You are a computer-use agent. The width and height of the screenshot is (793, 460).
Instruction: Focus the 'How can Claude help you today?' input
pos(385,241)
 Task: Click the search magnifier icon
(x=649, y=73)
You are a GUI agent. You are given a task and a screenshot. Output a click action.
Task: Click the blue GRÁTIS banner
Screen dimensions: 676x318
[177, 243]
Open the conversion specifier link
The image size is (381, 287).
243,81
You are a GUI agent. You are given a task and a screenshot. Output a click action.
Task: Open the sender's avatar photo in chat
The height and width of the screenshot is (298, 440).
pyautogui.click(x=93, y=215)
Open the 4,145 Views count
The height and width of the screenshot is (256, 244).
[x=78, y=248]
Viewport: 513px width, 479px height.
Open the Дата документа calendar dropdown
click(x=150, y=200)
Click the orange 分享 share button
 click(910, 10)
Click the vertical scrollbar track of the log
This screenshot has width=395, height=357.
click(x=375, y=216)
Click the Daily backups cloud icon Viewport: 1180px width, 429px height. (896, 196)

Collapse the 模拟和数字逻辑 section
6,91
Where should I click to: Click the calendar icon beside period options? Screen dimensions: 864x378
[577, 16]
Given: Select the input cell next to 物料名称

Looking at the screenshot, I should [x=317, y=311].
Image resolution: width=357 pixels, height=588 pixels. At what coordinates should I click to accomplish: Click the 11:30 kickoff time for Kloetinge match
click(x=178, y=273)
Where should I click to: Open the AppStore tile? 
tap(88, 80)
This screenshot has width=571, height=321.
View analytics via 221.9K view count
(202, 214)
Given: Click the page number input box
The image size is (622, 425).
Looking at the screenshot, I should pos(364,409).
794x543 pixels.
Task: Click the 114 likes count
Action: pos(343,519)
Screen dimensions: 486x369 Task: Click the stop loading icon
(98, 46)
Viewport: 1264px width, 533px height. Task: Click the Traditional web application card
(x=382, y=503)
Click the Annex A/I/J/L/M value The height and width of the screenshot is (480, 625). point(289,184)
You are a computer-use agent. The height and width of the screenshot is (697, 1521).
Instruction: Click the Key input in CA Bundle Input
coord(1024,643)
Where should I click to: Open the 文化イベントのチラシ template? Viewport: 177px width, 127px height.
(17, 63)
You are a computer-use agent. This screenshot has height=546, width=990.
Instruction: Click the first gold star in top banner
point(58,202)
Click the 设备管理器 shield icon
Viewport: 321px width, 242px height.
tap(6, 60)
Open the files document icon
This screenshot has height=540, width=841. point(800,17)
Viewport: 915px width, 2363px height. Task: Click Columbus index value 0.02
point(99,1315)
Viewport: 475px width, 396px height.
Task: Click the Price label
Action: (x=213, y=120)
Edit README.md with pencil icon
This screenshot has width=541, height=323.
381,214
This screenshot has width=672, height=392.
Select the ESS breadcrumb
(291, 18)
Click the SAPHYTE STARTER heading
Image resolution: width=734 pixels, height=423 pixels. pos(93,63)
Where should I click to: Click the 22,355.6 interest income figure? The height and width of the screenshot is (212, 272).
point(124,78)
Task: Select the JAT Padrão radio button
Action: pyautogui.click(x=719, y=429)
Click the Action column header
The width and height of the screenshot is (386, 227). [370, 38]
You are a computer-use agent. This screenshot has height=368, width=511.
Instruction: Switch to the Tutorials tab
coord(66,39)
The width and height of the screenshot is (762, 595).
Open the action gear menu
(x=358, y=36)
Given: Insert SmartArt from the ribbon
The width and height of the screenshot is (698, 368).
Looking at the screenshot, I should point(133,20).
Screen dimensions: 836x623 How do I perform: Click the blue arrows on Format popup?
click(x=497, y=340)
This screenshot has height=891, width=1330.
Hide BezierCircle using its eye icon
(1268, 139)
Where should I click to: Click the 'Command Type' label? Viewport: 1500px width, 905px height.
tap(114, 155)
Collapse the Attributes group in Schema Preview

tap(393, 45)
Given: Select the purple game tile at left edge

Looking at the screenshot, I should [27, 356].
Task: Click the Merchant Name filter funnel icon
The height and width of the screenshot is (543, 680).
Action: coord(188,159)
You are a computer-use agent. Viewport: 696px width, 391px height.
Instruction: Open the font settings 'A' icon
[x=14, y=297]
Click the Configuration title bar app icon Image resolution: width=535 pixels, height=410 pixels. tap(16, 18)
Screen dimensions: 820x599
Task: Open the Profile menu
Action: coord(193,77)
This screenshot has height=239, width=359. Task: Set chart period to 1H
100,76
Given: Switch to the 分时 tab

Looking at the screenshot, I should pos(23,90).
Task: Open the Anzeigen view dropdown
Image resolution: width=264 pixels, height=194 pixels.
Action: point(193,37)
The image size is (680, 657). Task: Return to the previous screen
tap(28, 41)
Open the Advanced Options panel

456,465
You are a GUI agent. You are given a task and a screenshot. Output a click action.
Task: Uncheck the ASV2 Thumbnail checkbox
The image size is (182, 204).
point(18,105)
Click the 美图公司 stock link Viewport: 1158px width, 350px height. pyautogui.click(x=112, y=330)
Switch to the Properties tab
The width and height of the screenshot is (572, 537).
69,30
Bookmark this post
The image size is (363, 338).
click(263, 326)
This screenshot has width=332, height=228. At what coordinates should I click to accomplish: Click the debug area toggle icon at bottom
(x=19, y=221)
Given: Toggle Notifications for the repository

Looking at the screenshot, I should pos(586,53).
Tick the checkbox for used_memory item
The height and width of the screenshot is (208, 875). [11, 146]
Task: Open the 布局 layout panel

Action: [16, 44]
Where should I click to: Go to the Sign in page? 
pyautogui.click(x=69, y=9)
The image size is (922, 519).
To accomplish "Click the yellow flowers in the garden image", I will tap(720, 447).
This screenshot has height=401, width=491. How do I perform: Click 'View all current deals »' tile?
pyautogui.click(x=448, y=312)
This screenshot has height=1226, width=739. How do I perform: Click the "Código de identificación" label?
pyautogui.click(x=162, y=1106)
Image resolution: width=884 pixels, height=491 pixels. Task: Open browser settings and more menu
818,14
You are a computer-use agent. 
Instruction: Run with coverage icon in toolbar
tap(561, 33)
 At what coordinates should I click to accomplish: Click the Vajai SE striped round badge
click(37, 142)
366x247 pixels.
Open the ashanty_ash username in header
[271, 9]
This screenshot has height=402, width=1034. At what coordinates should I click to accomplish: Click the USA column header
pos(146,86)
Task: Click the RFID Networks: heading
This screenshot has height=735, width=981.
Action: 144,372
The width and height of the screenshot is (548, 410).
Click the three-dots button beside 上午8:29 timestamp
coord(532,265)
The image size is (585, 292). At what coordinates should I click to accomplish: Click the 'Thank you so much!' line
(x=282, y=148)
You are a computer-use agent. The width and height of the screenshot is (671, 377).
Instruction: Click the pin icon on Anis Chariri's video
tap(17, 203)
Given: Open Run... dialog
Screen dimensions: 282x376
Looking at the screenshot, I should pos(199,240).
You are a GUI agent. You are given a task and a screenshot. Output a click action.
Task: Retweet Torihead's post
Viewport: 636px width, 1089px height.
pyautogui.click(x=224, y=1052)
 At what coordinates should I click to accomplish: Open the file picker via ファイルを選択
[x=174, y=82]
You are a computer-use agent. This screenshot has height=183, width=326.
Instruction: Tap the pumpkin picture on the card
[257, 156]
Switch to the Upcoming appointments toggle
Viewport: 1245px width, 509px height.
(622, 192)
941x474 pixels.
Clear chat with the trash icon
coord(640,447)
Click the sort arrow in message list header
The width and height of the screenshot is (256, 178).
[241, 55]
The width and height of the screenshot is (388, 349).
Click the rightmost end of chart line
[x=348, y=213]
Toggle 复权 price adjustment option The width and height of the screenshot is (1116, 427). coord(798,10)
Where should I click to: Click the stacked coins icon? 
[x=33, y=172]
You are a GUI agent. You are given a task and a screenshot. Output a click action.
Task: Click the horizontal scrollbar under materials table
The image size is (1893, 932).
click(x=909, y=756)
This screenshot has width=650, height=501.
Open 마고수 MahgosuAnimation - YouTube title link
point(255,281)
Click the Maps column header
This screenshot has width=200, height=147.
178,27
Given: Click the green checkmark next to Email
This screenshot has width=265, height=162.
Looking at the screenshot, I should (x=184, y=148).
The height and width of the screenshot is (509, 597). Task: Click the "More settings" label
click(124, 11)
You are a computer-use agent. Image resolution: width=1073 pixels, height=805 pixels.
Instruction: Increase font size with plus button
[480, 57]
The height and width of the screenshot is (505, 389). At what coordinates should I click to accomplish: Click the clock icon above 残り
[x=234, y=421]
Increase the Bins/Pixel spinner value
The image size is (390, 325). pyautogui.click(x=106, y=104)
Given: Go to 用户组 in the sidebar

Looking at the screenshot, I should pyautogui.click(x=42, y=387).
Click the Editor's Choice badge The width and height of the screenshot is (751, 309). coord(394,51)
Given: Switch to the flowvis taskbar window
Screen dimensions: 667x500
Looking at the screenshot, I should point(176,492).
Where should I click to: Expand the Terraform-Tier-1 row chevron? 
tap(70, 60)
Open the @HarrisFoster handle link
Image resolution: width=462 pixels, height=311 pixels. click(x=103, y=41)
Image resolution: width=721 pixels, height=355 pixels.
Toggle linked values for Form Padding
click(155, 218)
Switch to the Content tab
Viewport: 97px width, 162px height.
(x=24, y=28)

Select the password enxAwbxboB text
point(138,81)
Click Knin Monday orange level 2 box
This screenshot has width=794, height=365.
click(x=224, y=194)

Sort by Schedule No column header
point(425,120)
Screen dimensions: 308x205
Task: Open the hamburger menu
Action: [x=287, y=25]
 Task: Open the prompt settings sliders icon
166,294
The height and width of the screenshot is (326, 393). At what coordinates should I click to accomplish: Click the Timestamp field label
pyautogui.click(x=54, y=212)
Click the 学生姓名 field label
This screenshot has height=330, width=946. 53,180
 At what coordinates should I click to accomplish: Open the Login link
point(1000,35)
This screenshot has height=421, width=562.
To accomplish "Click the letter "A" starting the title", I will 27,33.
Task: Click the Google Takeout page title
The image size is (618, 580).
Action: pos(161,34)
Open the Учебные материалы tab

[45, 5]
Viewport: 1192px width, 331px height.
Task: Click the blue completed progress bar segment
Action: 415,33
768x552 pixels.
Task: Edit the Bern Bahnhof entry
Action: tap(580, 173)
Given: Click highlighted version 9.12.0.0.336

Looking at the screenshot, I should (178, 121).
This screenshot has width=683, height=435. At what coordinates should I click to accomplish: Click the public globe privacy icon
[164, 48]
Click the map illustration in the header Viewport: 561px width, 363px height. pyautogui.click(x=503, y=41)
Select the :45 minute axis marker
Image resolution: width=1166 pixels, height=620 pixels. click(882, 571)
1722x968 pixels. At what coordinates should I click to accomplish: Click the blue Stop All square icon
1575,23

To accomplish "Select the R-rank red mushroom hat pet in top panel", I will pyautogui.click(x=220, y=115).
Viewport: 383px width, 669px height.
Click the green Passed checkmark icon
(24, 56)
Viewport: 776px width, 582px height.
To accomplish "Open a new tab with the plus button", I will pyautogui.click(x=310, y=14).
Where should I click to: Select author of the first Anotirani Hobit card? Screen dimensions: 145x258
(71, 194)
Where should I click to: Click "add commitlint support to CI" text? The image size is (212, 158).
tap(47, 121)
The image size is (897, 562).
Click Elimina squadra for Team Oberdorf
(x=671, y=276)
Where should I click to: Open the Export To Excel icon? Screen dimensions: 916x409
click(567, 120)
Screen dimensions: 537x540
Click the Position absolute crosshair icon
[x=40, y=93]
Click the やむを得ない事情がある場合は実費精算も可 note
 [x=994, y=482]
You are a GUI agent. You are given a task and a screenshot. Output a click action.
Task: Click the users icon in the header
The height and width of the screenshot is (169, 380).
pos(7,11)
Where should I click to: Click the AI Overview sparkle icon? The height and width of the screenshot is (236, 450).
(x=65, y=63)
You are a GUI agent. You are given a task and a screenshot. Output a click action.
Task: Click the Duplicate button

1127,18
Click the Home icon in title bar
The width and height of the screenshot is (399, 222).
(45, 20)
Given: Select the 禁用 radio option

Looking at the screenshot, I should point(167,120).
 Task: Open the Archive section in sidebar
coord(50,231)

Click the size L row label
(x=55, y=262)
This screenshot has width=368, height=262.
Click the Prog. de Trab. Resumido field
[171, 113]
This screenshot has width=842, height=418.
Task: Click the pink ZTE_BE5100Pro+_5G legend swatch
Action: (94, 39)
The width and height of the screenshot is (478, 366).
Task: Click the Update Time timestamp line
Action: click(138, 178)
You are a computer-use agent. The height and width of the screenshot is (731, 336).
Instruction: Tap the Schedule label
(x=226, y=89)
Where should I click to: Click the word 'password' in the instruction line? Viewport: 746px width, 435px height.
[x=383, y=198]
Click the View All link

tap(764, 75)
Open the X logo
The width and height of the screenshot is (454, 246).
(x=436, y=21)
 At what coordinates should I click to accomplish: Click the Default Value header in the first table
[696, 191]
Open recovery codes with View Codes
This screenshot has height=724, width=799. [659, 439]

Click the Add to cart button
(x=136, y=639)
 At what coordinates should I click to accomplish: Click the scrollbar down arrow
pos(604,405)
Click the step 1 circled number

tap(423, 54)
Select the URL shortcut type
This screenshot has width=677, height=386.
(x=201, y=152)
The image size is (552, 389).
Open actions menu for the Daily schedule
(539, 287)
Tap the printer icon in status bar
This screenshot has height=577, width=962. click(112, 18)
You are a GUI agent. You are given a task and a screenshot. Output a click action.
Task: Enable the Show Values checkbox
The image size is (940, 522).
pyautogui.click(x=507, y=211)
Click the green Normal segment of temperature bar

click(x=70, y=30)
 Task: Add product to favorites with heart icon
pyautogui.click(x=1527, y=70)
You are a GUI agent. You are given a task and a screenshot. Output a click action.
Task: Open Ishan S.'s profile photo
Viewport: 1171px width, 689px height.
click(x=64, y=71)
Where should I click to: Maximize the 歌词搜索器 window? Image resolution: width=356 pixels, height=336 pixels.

--------------------------------------------------

__EXERCISE AIM__
With the line that has "You are a computer-use agent. Viewport: 696px" as the first and the line that has "Switch to the Properties tab" as the last, repeat exactly that run of lines above and no more.

__SOLUTION TO THE EXERCISE__
You are a computer-use agent. Viewport: 696px width, 391px height.
Instruction: Open the font settings 'A' icon
[x=14, y=297]
Click the Configuration title bar app icon Image resolution: width=535 pixels, height=410 pixels. tap(16, 18)
Screen dimensions: 820x599
Task: Open the Profile menu
Action: coord(193,77)
This screenshot has height=239, width=359. Task: Set chart period to 1H
100,76
Given: Switch to the 分时 tab

Looking at the screenshot, I should pos(23,90).
Task: Open the Anzeigen view dropdown
Image resolution: width=264 pixels, height=194 pixels.
Action: point(193,37)
The image size is (680, 657). Task: Return to the previous screen
tap(28, 41)
Open the Advanced Options panel

456,465
You are a GUI agent. You are given a task and a screenshot. Output a click action.
Task: Uncheck the ASV2 Thumbnail checkbox
The image size is (182, 204).
point(18,105)
Click the 美图公司 stock link Viewport: 1158px width, 350px height. pyautogui.click(x=112, y=330)
Switch to the Properties tab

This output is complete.